Hier soir, soir d’halloween, je suis entré dans Istanbul, pour terminer mon troisième soir turc. Il pleuvait. Beaucoup. J’étais trempe. Encore. C’est ainsi que s’est terminé ce mois d’octobre. Le mois d’octobre je l’avais entamé à Budapest, avec le soleil. Je te disais bon dieu que c’est grand Budapest! Bon pour te donner une idée de la chose, Istanbul compte… 7 fois plus d’habitants que Budapest. Et presque 2 fois plus que la Suisse. Comment te dire que pénétrer Istanbul avec mon Cargo sous cette pluie qui n’en finissait plus c’était pas très rigolo..
Istanbul
Après 20 km d’une longue ligne droite entourée de bâtiments, à me battre entre voiture et taxi, à me faufiler tant bien que mal pour accélérer ma cadence, le regard boueux, le coeur crispé et la tête à l’Asie, je me suis retrouvé sur cette route. Enorme route. Il y avait trois voies surbondées et une quatrième de secours. Au début je me suis dit merde qu’est ce que je fous sur l’autoroute. Mais non c’était pas une autoroute… Non l’autoroute était un peu plus pas, je l’ai vue quand j’ai traversé cette énorme pont.

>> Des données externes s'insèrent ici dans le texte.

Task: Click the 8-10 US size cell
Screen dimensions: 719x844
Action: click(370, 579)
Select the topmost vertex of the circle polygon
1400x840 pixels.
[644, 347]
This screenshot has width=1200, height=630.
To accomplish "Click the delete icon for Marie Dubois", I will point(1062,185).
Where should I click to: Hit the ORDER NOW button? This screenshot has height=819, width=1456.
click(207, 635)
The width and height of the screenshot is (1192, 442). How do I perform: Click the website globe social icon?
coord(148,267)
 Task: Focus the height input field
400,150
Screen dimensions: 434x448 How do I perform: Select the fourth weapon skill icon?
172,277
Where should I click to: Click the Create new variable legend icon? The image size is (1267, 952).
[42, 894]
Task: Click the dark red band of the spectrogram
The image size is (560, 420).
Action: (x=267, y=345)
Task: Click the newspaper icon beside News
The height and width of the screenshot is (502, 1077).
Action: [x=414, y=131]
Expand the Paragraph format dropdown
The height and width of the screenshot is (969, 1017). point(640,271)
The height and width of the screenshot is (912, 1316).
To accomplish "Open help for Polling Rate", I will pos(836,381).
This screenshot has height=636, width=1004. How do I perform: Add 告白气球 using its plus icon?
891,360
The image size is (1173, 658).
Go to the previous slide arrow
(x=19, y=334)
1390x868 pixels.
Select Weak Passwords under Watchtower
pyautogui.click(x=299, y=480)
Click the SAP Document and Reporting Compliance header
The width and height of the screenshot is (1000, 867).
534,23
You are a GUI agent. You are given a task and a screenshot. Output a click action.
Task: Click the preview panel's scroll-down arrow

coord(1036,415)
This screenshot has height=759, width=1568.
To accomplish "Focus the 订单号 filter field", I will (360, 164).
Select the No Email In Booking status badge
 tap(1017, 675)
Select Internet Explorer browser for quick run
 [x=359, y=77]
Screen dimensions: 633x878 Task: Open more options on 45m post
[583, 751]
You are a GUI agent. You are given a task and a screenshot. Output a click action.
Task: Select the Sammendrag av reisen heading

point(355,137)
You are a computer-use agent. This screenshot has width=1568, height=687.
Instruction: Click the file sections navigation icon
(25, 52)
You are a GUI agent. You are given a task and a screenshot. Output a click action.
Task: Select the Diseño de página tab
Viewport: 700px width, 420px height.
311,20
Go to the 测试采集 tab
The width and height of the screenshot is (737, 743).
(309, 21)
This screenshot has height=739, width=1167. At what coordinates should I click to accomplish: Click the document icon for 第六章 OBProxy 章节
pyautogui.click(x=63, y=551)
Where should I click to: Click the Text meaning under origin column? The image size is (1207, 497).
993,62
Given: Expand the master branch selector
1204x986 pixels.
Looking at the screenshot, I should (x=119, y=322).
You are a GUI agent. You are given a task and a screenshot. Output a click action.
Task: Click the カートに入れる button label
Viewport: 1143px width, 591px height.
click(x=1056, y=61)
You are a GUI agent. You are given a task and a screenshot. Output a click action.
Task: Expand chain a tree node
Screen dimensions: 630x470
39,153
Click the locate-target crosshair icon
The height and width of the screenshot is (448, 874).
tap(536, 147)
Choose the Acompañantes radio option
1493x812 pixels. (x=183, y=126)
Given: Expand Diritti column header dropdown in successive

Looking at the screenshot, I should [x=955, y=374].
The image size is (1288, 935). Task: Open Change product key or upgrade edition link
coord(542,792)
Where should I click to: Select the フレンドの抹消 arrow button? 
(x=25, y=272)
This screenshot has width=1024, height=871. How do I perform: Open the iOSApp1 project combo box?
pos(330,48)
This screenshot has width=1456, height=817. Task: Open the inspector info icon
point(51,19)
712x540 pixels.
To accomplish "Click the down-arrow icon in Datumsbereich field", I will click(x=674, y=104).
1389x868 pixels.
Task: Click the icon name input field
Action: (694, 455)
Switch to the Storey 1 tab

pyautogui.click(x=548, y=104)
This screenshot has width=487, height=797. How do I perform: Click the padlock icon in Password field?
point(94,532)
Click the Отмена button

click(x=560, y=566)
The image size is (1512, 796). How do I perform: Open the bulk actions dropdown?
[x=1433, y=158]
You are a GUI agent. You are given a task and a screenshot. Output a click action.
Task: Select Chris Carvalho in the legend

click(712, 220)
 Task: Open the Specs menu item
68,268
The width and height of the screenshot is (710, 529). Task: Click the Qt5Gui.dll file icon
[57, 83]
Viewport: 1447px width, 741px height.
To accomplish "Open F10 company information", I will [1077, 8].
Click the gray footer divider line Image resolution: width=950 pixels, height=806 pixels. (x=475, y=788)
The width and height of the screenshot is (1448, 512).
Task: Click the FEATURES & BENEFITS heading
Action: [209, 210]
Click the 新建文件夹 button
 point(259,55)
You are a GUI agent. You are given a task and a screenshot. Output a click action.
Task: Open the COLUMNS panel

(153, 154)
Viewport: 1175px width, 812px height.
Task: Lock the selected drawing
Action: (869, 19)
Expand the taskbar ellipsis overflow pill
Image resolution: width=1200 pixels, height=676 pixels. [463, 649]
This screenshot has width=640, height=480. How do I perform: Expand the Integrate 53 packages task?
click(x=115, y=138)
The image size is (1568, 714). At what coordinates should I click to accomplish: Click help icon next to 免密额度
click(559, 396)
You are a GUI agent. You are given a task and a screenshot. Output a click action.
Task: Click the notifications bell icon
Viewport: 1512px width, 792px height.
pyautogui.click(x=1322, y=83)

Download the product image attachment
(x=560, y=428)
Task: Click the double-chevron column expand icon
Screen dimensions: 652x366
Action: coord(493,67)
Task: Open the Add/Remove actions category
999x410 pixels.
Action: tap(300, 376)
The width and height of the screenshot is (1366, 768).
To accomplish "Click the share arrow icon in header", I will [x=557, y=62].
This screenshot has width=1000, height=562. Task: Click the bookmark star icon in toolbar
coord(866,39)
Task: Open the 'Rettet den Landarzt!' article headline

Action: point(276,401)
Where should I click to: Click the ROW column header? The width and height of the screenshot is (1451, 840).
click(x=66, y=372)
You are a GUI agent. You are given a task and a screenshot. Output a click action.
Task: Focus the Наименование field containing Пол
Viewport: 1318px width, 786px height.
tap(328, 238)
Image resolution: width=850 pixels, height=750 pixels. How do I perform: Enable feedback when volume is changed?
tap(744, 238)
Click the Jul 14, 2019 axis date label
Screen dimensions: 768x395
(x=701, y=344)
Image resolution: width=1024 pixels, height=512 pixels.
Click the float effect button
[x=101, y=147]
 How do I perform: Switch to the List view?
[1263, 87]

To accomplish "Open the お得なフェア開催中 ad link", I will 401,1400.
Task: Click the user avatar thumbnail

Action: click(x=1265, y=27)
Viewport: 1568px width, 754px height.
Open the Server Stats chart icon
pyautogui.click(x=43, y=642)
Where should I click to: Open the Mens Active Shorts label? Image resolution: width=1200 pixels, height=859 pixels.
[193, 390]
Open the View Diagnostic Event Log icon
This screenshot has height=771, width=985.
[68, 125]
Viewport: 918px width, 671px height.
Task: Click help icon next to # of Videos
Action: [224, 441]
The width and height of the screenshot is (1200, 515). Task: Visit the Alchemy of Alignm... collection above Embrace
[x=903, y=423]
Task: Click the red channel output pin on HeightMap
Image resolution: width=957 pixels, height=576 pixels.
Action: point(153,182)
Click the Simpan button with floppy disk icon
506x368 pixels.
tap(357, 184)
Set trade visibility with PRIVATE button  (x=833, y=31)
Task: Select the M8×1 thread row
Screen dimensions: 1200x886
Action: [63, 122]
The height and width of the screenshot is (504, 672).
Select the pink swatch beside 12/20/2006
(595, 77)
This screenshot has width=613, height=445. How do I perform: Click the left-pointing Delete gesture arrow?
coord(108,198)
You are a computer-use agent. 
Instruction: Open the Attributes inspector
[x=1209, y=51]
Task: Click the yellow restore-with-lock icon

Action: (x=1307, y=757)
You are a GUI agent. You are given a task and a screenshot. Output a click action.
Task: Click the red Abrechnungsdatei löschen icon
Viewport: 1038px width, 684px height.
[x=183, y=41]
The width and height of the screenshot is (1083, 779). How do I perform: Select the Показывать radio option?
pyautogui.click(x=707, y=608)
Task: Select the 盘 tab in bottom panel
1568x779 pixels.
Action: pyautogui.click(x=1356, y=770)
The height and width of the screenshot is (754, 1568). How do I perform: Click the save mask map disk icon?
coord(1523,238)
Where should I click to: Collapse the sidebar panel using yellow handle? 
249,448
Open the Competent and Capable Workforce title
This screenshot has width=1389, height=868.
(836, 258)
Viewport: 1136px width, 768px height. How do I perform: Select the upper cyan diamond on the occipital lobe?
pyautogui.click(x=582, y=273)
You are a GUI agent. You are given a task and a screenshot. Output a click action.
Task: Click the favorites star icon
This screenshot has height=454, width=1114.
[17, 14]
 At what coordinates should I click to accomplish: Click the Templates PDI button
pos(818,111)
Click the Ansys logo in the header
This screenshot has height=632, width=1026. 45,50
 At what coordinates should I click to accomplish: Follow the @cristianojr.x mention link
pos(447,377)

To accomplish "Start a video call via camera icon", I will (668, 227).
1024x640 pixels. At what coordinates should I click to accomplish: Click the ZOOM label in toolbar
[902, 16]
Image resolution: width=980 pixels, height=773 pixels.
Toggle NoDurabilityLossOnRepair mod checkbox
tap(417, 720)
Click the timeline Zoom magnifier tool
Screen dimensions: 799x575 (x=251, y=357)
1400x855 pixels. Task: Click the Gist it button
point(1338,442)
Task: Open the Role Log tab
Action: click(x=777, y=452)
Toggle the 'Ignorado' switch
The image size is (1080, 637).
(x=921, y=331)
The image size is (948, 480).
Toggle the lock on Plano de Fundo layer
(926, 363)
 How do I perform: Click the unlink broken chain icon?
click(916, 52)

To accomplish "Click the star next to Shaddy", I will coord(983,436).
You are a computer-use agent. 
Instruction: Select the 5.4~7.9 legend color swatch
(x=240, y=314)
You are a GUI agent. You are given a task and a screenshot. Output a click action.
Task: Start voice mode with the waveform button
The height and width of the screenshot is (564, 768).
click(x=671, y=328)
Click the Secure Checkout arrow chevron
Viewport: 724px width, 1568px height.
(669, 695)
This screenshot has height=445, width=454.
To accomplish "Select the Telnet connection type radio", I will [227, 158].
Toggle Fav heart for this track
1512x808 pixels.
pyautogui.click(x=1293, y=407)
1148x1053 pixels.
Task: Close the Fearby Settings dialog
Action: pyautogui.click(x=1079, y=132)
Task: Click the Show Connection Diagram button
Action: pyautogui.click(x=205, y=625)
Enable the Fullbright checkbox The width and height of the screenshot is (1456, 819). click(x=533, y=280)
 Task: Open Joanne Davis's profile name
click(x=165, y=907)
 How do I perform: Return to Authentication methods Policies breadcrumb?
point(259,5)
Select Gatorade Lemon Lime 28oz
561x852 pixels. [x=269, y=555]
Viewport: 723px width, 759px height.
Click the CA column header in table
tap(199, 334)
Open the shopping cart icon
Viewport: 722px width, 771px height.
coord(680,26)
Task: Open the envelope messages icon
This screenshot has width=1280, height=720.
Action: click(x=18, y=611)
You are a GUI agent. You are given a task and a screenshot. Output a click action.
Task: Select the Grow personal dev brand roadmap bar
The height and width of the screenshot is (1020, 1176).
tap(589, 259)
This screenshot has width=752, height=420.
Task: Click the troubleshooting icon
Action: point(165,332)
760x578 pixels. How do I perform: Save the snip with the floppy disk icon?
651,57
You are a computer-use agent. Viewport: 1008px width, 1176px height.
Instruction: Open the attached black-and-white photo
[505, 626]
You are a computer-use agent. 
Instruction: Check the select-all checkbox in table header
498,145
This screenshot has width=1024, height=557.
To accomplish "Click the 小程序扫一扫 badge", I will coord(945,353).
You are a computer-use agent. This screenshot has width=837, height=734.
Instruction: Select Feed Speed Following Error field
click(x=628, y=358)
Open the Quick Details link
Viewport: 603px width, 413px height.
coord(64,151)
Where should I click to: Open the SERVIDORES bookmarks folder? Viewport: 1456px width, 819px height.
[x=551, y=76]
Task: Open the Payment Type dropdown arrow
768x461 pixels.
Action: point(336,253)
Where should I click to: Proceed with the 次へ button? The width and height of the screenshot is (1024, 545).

Et puis il y avait ces buildings et ces drapeaux turcs, toujours ces drapeaux turcs, que j’aperçois partout, dans chaque village, chaque quartier, chaque magasins enfin chez chacun quoi, depuis mon entrée en Turquie deux jours auparavant.
Enfin bref me voici donc au coeur d’Istanbul. Je me trouve le long du Bosphore, à Besiktas Il y a un énorme pont que j’apperçois au loin. Il traverse le Bosphore et de l’autre côté, c’est l’Asie… Je veux dire par là qu’à gauche c’est l’Europe et qu’à droite c’est l’Asie. Demain, en quittant Istanbul, ou même avant, en traversant le Bosphore, ce sera donc l’Asie!